François
Ozon all’età di soli quarantacinque anni vanta già
una solida formazione nel settore che gli ha permesso di affermarsi
come una delle figure di spicco della cinematografia francese. È
ormai prossimo all’uscita nelle sale il suo nuovo film
Giovane e bella che racconta la storia di
Isabelle, acerba ragazza diciassettenne alla scoperta della propria
sessualità la cui maturazione, scandita in quattro diversi
capitoli, avviene tramite la decisione di prostituirsi sotto la
falsa identità di Lea. Ozon torna dunque ad indagare le complesse
dinamiche della sessualità e le sue sfaccettate implicazioni
nell’universo femminile.
Dopo aver frequentato la scuola di
cinema La Fémis, François Ozon si laurea in
storia del cinema nel 1993 ed esordisce nel 1998 con il suo primo
lungometraggio Sitcom- La famiglia è simpatica. Non a
caso proprio il tema della famiglia, con le sue relazioni di
facciata che rispondono all’ipocrisia di una società che resta di
fatto immutata dagli anni Cinquanta ad oggi, costituisce una dei
pilastri portanti della sua filmografia.

▬▬▬▬▬▬▬▬▬▬

Obiettivi —
A. Risponda alle seguenti domande sul brano dedicato a François Ozon:
(i) Quanti anni ha il regista?
(ii) Con quale falsa identità si prostituisce Isabelle?
(iii) In quale anno Ozon si laurea in storia del cinema?
B. Estragga dal brano dedicato a François Ozon il passo che inizia con "Dopo aver frequentato" e termina con "della sua filmografia.", riportandolo senza alcuna modifica.

▬▬▬▬▬▬▬▬▬▬

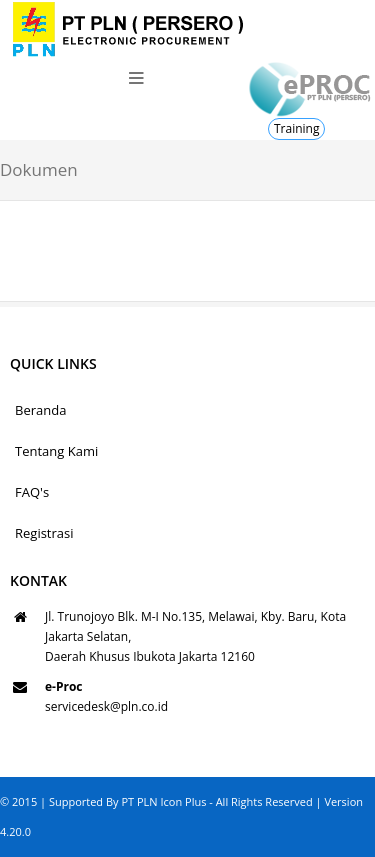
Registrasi (44, 533)
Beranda (40, 410)
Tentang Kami (56, 451)
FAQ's (32, 492)
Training (296, 128)
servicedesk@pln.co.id (106, 706)
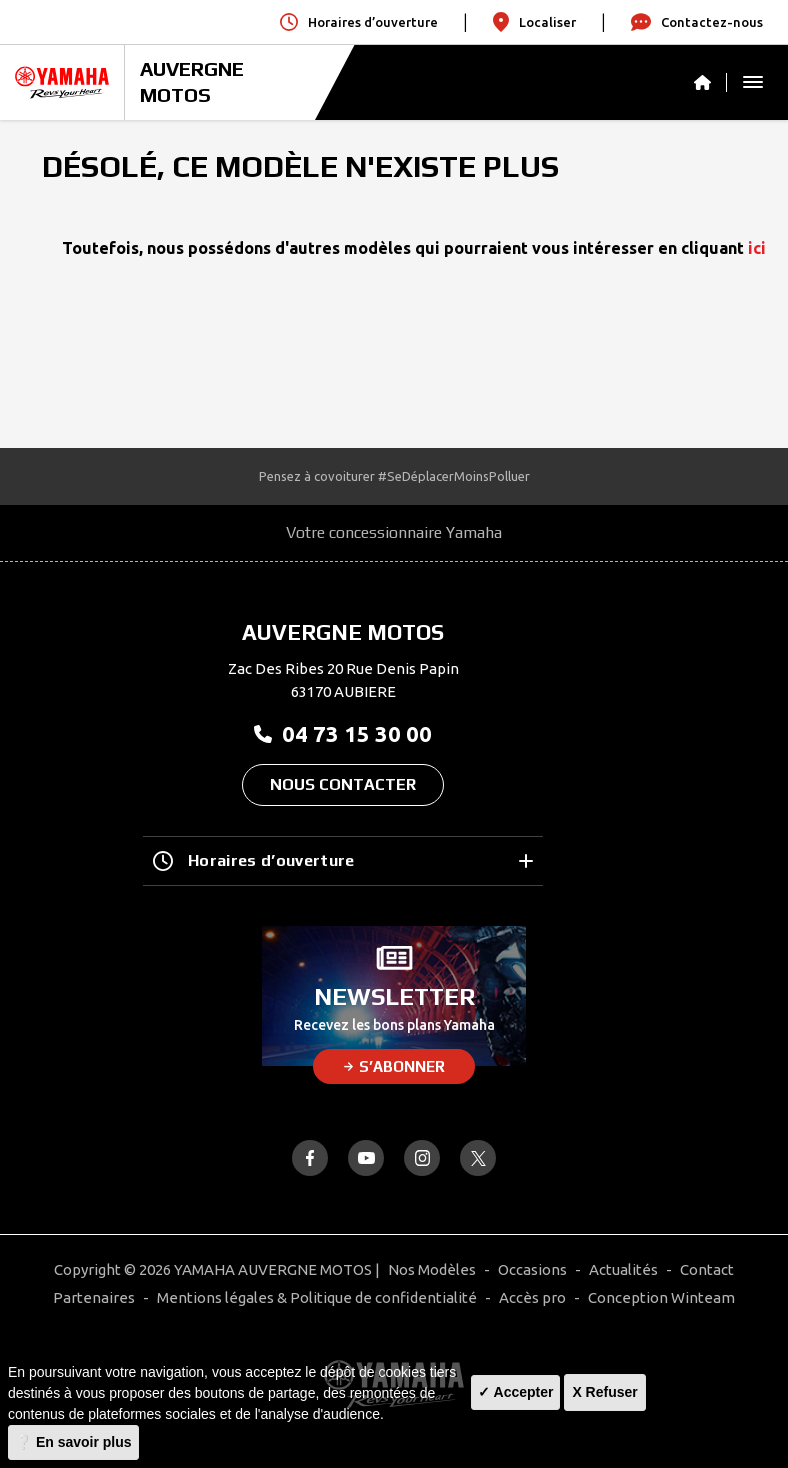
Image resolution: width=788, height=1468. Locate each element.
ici (757, 248)
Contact (707, 1269)
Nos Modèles (432, 1269)
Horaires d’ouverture (343, 861)
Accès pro (532, 1297)
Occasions (532, 1269)
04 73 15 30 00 (343, 733)
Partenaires (94, 1297)
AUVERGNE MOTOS (192, 81)
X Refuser (604, 1392)
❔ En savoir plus (73, 1442)
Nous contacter (343, 784)
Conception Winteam (661, 1297)
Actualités (623, 1269)
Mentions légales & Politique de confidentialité (317, 1297)
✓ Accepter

▬▬▬▬▬▬▬▬▬▬

Risultati in ordine —
A.
(i) Quarantacinque anni.
(ii) Lea.
(iii) Nel 1993.

B.
Dopo aver frequentato la scuola di
cinema La Fémis, François Ozon si laurea in
storia del cinema nel 1993 ed esordisce nel 1998 con il suo primo
lungometraggio Sitcom- La famiglia è simpatica. Non a
caso proprio il tema della famiglia, con le sue relazioni di
facciata che rispondono all’ipocrisia di una società che resta di
fatto immutata dagli anni Cinquanta ad oggi, costituisce una dei
pilastri portanti della sua filmografia.